■ REQUIREMENT: Which lines in the data below contain the string "agent"? Show each one.

(Dataset entries)
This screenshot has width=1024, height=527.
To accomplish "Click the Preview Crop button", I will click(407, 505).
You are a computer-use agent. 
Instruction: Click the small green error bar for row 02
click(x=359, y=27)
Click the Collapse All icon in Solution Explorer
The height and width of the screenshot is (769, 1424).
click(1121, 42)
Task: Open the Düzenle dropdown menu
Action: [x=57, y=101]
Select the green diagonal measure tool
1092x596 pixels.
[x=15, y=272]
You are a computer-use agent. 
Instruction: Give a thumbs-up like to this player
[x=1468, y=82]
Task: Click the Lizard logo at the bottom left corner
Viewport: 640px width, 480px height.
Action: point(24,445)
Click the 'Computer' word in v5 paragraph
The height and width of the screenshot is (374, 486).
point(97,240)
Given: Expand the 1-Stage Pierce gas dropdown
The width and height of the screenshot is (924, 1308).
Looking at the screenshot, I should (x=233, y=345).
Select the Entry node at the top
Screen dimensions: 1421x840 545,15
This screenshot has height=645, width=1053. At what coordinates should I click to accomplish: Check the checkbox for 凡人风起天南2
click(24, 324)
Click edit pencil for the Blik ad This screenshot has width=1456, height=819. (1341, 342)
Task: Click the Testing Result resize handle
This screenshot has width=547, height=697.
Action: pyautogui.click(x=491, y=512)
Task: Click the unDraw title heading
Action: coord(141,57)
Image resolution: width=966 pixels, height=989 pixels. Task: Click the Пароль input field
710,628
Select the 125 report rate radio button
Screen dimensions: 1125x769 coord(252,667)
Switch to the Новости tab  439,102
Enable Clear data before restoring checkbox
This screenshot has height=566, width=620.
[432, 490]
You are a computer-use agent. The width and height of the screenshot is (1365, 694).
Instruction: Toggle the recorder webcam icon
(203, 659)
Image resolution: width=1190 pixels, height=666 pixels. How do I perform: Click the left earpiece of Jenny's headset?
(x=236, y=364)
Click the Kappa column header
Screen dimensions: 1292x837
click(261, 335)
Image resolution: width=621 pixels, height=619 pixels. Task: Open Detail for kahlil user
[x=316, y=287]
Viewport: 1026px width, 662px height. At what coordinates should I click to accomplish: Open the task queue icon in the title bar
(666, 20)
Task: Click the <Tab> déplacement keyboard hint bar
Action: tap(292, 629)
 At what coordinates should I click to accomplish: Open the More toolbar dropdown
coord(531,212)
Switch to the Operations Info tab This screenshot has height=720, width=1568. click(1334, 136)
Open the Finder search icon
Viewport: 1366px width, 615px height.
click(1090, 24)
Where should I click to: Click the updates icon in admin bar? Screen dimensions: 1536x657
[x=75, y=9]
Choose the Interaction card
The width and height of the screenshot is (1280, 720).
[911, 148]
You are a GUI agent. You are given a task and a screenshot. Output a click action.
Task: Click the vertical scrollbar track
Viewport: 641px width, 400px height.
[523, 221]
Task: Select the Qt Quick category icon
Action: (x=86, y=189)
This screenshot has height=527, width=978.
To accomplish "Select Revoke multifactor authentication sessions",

■ WRITTEN ANSWER:
You are a computer-use agent. 
You are a computer-use agent. 
You are a computer-use agent. The width and height of the screenshot is (1365, 694).
You are a GUI agent. You are given a task and a screenshot. Output a click action.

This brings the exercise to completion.